• **Stored items**:
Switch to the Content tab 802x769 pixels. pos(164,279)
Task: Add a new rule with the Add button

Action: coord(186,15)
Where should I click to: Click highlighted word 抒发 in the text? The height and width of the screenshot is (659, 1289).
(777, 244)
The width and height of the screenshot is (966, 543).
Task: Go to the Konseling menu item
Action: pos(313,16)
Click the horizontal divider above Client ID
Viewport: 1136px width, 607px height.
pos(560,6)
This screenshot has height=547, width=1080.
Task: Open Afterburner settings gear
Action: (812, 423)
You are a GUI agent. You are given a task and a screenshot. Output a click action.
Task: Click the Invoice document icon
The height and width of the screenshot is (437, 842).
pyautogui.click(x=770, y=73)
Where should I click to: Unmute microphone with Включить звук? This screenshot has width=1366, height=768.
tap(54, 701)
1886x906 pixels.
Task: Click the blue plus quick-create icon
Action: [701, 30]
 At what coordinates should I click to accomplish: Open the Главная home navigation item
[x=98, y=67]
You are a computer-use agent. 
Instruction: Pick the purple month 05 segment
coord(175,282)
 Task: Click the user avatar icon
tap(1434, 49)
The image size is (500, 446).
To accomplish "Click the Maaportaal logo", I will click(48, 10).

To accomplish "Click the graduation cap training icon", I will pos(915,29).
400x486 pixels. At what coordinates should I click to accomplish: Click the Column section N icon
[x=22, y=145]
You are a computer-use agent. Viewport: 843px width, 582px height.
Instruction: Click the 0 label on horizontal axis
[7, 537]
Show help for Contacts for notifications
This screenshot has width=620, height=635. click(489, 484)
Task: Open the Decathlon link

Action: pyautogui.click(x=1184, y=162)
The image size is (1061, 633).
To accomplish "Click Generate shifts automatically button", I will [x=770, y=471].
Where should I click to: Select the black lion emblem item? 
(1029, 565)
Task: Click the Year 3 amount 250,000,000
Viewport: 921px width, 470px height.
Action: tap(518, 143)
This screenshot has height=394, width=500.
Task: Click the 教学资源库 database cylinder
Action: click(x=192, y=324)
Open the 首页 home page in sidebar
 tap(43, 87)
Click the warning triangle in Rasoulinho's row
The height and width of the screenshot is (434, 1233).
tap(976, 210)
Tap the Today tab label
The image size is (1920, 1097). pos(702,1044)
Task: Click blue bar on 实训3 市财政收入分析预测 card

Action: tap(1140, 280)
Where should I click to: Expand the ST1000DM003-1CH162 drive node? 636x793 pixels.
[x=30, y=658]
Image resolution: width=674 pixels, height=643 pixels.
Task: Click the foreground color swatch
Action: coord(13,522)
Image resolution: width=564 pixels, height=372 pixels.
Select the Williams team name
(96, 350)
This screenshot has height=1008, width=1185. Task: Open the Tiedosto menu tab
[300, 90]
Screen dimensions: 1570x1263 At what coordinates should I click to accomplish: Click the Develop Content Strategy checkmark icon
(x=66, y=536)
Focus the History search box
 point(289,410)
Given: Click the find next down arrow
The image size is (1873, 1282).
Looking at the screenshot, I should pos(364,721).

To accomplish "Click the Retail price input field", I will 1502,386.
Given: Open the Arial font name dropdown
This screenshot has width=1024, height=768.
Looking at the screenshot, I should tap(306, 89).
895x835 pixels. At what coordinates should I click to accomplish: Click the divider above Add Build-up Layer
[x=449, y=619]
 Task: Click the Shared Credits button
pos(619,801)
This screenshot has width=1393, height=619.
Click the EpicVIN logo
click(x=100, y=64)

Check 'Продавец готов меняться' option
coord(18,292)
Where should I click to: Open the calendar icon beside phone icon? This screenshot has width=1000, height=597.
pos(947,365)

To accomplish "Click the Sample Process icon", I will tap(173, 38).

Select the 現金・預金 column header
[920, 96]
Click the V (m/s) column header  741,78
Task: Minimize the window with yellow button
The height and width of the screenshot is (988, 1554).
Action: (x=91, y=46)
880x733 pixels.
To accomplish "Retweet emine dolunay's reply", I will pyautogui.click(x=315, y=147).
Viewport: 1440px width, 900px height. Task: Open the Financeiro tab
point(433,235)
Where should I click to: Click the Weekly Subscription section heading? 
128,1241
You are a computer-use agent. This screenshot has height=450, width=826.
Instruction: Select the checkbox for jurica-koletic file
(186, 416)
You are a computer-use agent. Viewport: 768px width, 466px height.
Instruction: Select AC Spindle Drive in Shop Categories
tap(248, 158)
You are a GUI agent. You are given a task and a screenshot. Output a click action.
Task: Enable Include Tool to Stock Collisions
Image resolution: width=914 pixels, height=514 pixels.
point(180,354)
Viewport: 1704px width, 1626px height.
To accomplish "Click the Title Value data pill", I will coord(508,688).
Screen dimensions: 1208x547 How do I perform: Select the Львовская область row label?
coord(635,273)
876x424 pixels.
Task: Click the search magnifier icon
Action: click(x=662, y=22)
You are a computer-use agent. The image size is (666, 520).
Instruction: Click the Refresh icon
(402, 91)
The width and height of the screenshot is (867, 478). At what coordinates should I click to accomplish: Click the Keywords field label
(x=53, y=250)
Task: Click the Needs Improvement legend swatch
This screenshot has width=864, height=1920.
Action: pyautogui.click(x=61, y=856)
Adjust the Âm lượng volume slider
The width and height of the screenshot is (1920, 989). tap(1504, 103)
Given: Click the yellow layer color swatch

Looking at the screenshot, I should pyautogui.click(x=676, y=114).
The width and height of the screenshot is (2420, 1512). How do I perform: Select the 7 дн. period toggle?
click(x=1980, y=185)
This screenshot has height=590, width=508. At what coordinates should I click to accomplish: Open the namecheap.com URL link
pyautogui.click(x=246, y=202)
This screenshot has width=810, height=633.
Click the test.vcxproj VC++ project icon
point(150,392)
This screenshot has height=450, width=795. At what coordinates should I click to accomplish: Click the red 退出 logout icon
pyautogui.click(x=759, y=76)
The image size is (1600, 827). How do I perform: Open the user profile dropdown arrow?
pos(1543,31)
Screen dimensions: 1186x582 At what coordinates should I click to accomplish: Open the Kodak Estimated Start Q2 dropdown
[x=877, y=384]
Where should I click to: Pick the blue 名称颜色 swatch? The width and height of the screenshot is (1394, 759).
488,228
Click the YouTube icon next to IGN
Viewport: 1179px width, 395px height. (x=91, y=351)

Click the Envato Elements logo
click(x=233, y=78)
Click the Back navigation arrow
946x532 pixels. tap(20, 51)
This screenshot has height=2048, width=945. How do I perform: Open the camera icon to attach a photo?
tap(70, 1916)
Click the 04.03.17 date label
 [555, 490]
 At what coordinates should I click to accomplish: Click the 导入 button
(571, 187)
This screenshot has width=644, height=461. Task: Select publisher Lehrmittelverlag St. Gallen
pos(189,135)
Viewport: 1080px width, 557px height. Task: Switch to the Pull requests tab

• **Your task**:
A word-for-word restatement of all the records is required.

• **Result**:
Switch to the Content tab 802x769 pixels. pos(164,279)
Task: Add a new rule with the Add button

Action: coord(186,15)
Where should I click to: Click highlighted word 抒发 in the text? The height and width of the screenshot is (659, 1289).
(777, 244)
The width and height of the screenshot is (966, 543).
Task: Go to the Konseling menu item
Action: pos(313,16)
Click the horizontal divider above Client ID
Viewport: 1136px width, 607px height.
pos(560,6)
This screenshot has height=547, width=1080.
Task: Open Afterburner settings gear
Action: (812, 423)
You are a GUI agent. You are given a task and a screenshot. Output a click action.
Task: Click the Invoice document icon
The height and width of the screenshot is (437, 842).
pyautogui.click(x=770, y=73)
Where should I click to: Unmute microphone with Включить звук? This screenshot has width=1366, height=768.
tap(54, 701)
1886x906 pixels.
Task: Click the blue plus quick-create icon
Action: [701, 30]
 At what coordinates should I click to accomplish: Open the Главная home navigation item
[x=98, y=67]
You are a computer-use agent. 
Instruction: Pick the purple month 05 segment
coord(175,282)
 Task: Click the user avatar icon
tap(1434, 49)
The image size is (500, 446).
To accomplish "Click the Maaportaal logo", I will click(48, 10).

To accomplish "Click the graduation cap training icon", I will pos(915,29).
400x486 pixels. At what coordinates should I click to accomplish: Click the Column section N icon
[x=22, y=145]
You are a computer-use agent. Viewport: 843px width, 582px height.
Instruction: Click the 0 label on horizontal axis
[7, 537]
Show help for Contacts for notifications
This screenshot has width=620, height=635. click(489, 484)
Task: Open the Decathlon link

Action: pyautogui.click(x=1184, y=162)
The image size is (1061, 633).
To accomplish "Click Generate shifts automatically button", I will [x=770, y=471].
Where should I click to: Select the black lion emblem item? 
(1029, 565)
Task: Click the Year 3 amount 250,000,000
Viewport: 921px width, 470px height.
Action: tap(518, 143)
This screenshot has height=394, width=500.
Task: Click the 教学资源库 database cylinder
Action: click(x=192, y=324)
Open the 首页 home page in sidebar
 tap(43, 87)
Click the warning triangle in Rasoulinho's row
The height and width of the screenshot is (434, 1233).
tap(976, 210)
Tap the Today tab label
The image size is (1920, 1097). pos(702,1044)
Task: Click blue bar on 实训3 市财政收入分析预测 card

Action: tap(1140, 280)
Where should I click to: Expand the ST1000DM003-1CH162 drive node? 636x793 pixels.
[x=30, y=658]
Image resolution: width=674 pixels, height=643 pixels.
Task: Click the foreground color swatch
Action: coord(13,522)
Image resolution: width=564 pixels, height=372 pixels.
Select the Williams team name
(96, 350)
This screenshot has height=1008, width=1185. Task: Open the Tiedosto menu tab
[300, 90]
Screen dimensions: 1570x1263 At what coordinates should I click to accomplish: Click the Develop Content Strategy checkmark icon
(x=66, y=536)
Focus the History search box
 point(289,410)
Given: Click the find next down arrow
The image size is (1873, 1282).
Looking at the screenshot, I should pos(364,721).

To accomplish "Click the Retail price input field", I will 1502,386.
Given: Open the Arial font name dropdown
This screenshot has width=1024, height=768.
Looking at the screenshot, I should tap(306, 89).
895x835 pixels. At what coordinates should I click to accomplish: Click the divider above Add Build-up Layer
[x=449, y=619]
 Task: Click the Shared Credits button
pos(619,801)
This screenshot has width=1393, height=619.
Click the EpicVIN logo
click(x=100, y=64)

Check 'Продавец готов меняться' option
coord(18,292)
Where should I click to: Open the calendar icon beside phone icon? This screenshot has width=1000, height=597.
pos(947,365)

To accomplish "Click the Sample Process icon", I will tap(173, 38).

Select the 現金・預金 column header
[920, 96]
Click the V (m/s) column header  741,78
Task: Minimize the window with yellow button
The height and width of the screenshot is (988, 1554).
Action: (x=91, y=46)
880x733 pixels.
To accomplish "Retweet emine dolunay's reply", I will pyautogui.click(x=315, y=147).
Viewport: 1440px width, 900px height. Task: Open the Financeiro tab
point(433,235)
Where should I click to: Click the Weekly Subscription section heading? 
128,1241
You are a computer-use agent. This screenshot has height=450, width=826.
Instruction: Select the checkbox for jurica-koletic file
(186, 416)
You are a computer-use agent. Viewport: 768px width, 466px height.
Instruction: Select AC Spindle Drive in Shop Categories
tap(248, 158)
You are a GUI agent. You are given a task and a screenshot. Output a click action.
Task: Enable Include Tool to Stock Collisions
Image resolution: width=914 pixels, height=514 pixels.
point(180,354)
Viewport: 1704px width, 1626px height.
To accomplish "Click the Title Value data pill", I will coord(508,688).
Screen dimensions: 1208x547 How do I perform: Select the Львовская область row label?
coord(635,273)
876x424 pixels.
Task: Click the search magnifier icon
Action: click(x=662, y=22)
You are a computer-use agent. The image size is (666, 520).
Instruction: Click the Refresh icon
(402, 91)
The width and height of the screenshot is (867, 478). At what coordinates should I click to accomplish: Click the Keywords field label
(x=53, y=250)
Task: Click the Needs Improvement legend swatch
This screenshot has width=864, height=1920.
Action: pyautogui.click(x=61, y=856)
Adjust the Âm lượng volume slider
The width and height of the screenshot is (1920, 989). tap(1504, 103)
Given: Click the yellow layer color swatch

Looking at the screenshot, I should pyautogui.click(x=676, y=114).
The width and height of the screenshot is (2420, 1512). How do I perform: Select the 7 дн. period toggle?
click(x=1980, y=185)
This screenshot has height=590, width=508. At what coordinates should I click to accomplish: Open the namecheap.com URL link
pyautogui.click(x=246, y=202)
This screenshot has width=810, height=633.
Click the test.vcxproj VC++ project icon
point(150,392)
This screenshot has height=450, width=795. At what coordinates should I click to accomplish: Click the red 退出 logout icon
pyautogui.click(x=759, y=76)
The image size is (1600, 827). How do I perform: Open the user profile dropdown arrow?
pos(1543,31)
Screen dimensions: 1186x582 At what coordinates should I click to accomplish: Open the Kodak Estimated Start Q2 dropdown
[x=877, y=384]
Where should I click to: Pick the blue 名称颜色 swatch? The width and height of the screenshot is (1394, 759).
488,228
Click the YouTube icon next to IGN
Viewport: 1179px width, 395px height. (x=91, y=351)

Click the Envato Elements logo
click(x=233, y=78)
Click the Back navigation arrow
946x532 pixels. tap(20, 51)
This screenshot has height=2048, width=945. How do I perform: Open the camera icon to attach a photo?
tap(70, 1916)
Click the 04.03.17 date label
 [555, 490]
 At what coordinates should I click to accomplish: Click the 导入 button
(571, 187)
This screenshot has width=644, height=461. Task: Select publisher Lehrmittelverlag St. Gallen
pos(189,135)
Viewport: 1080px width, 557px height. Task: Switch to the Pull requests tab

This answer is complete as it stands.